Friday, March 9, 2012

Just Claim It.....

So I am in Greensboro NC at the Just Claim It 3, Youth Congress.  I am here with Mount Pisgah Academy, to welcome the youth to the Carolina Conference. It has been an exhausting couple days.  My legs, low back and feet are just in constant pain from being on them all day.  Tonight I was feeling like I had just run a half Marathon... LOL....not really but almost.  We have been running, or manning a booth just as you come in the front door of the hotel.  It is a welcome/information center/ MPA booth wrapped up into one!

I am so thrilled we have the opportunity and proud of how our students are doing.  We have 12 or so students here that are helping out with the booth and helping in any other way they can.  Nothing quite as rewarding as serving others.  Seriously, when we have the opportunity to help, even if it is just helping someone find a room, or helping them carry something, it is rewarding.  It has been a day full of amazing experiences. 

An added benefit has been the amazing music in the morning and again in the evening.  I love listening to Becca Anderson sing and praise God.  Tonight she sang Wonderful Merciful Savior and I couldn't even sing, I just stood and soaked it all in!  (Love you Becca).

Tonight before the prayer we were asked to use a permanent marker and write something we were struggling with on the bottom of our shoe.  I sat there beside my son, and tried to think what I was struggling with.  After all living Minus the Crap has made me an expert at identifying the things I struggle with....  Nothing came to mind.  I started to write Aloneness,  I miss Chris and found out today he won't be coming up for the weekend.  I understand why and fully support what he is doing, I wouldn't have it any other way considering....however I do miss him.  But just as I started to write it, I looked at Andrew and thought.... I'm NOT alone.  I'm sitting beside friends on one side and my son on the other.  I'm not alone. 

Then I though perhaps it is feeling like a little girl and not a woman..... NOPE.... put me in a room full of youth and guess what I don't feel like a girl :).  As I went down the list of stuff I have struggled with, they didn't fit tonight.  Then the question, what is up, why not tonight.  Has it just been a good day, is that it. 

We were asked to stand up and stomp our feet at the same time.

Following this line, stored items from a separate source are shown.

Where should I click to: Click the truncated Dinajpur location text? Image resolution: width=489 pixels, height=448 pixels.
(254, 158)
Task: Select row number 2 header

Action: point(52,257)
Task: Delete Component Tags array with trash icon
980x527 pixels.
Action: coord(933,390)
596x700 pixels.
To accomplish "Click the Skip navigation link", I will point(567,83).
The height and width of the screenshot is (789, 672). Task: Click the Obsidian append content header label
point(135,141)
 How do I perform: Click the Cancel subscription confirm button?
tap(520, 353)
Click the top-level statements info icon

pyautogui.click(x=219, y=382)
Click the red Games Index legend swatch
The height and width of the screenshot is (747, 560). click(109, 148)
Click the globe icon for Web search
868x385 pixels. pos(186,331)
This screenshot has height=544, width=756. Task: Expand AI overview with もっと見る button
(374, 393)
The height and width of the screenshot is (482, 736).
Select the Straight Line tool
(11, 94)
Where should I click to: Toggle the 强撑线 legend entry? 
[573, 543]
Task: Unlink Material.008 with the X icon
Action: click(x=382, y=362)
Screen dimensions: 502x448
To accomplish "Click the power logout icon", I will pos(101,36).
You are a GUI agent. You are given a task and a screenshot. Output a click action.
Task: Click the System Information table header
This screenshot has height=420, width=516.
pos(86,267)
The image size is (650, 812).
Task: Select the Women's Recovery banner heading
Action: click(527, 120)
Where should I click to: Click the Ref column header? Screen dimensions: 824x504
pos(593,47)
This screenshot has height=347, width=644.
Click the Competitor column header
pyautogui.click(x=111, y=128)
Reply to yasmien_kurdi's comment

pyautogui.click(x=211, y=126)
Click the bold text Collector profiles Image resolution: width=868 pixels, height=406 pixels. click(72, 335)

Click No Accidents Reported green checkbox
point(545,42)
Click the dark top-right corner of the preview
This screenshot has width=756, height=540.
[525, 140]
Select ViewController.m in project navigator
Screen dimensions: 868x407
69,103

Then she had prayer... After the prayer was long over and my shoe was still free of words I found it...Tonight I am struggling with exhaustion.  Exhaustion from several days of long hours, constantly being on, and so much more.  I realized my challenges were all rapped around exhaustion.  I too tired to read, (ok maybe that is not a good example... I never like to read), too tired to do anything meaningful.  So I decided I am going to write Tired on my shoe.  I know I need to be more temperate. 

Tonight instead of stomping on my shoe, I am going to go to sleep and sleep in a little in the morning.  I am going to find the time to sit down, even lay down and rest tomorrow. 

Tonight I am praising God for being ministered to through music!  Tonight I am praising God I am not alone! Tonight I am praising  Jesus!!!!!!!!